Shared I/O Developments for Run 3 in the ATLAS Experiment

Serhan Mete, Alaettin; van Gemmeren, Peter

doi:10.22323/1.414.0219

Abstract

The ATLAS experiment extensively uses multi-process (MP) parallelism to maximize data-throughput especially in I/O intensive workflows, such as the production of Derived Analysis Object Data (DAOD). In this mode, worker processes are spawned at the end of job initialization, thereby sharing memory allocated thus far. Each worker then loops over a unique set of events and produces its own output file, which in the original implementation needed to be merged at a subsequent step that would be executed serially. In Run 2, SharedWriter was introduced to perform this task on-the-fly, with an additional process merging data from the workers while the job was running, eliminating the need for the extra merging step. Although this approach had been very successful, there was room for improvements, most notably in the event-throughput scaling as a function of the number of workers.

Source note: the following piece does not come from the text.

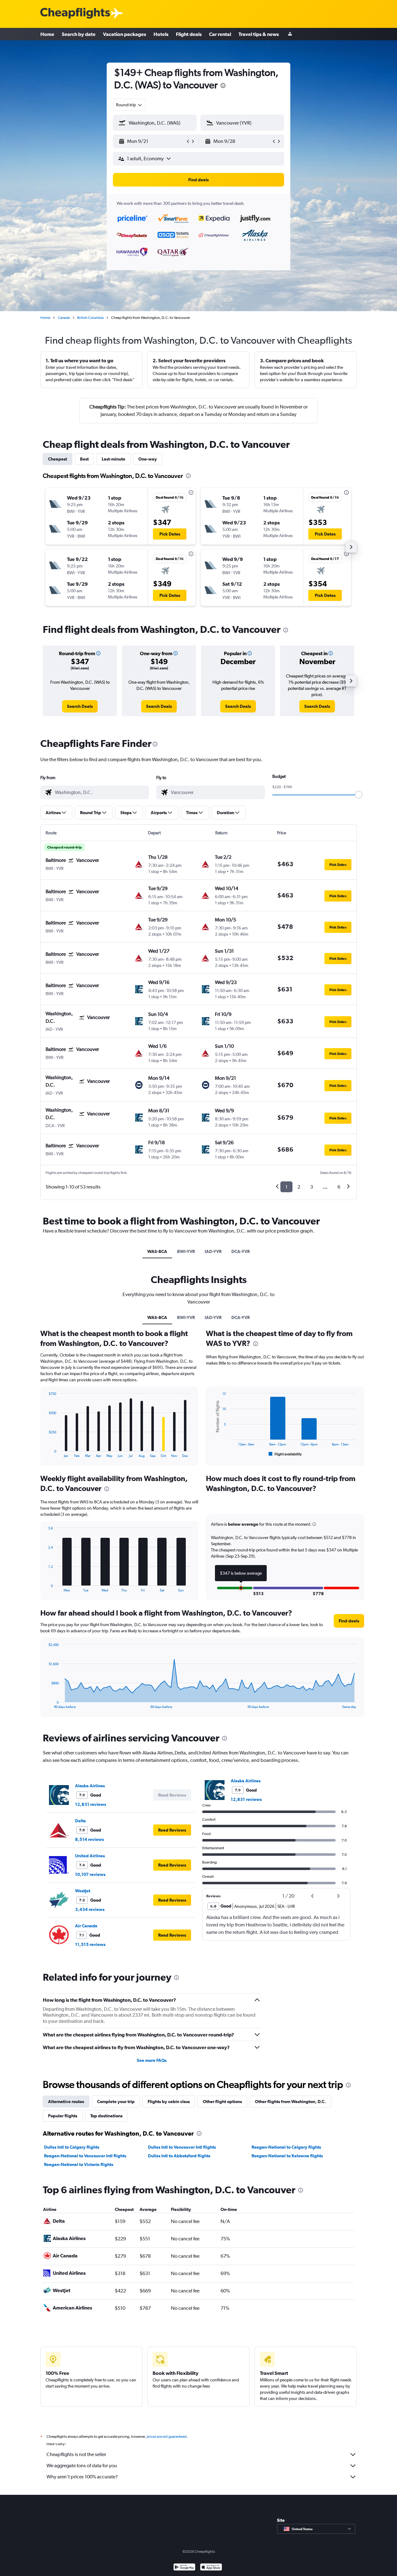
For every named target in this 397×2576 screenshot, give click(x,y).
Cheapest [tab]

This was limited by the fact that the Run 2 version does all data compression within the SharedWriter process. For Run 3, a new version of SharedWriter has been written to address the limitations of the original implementation by moving compression of data to the worker processes. This development also paves the way for using it in a hybrid mode of multi-thread (MT) and MP workflows to maximize the I/O efficiency. In this talk, we will discuss the latest developments in Shared I/O in the ATLAS experiment.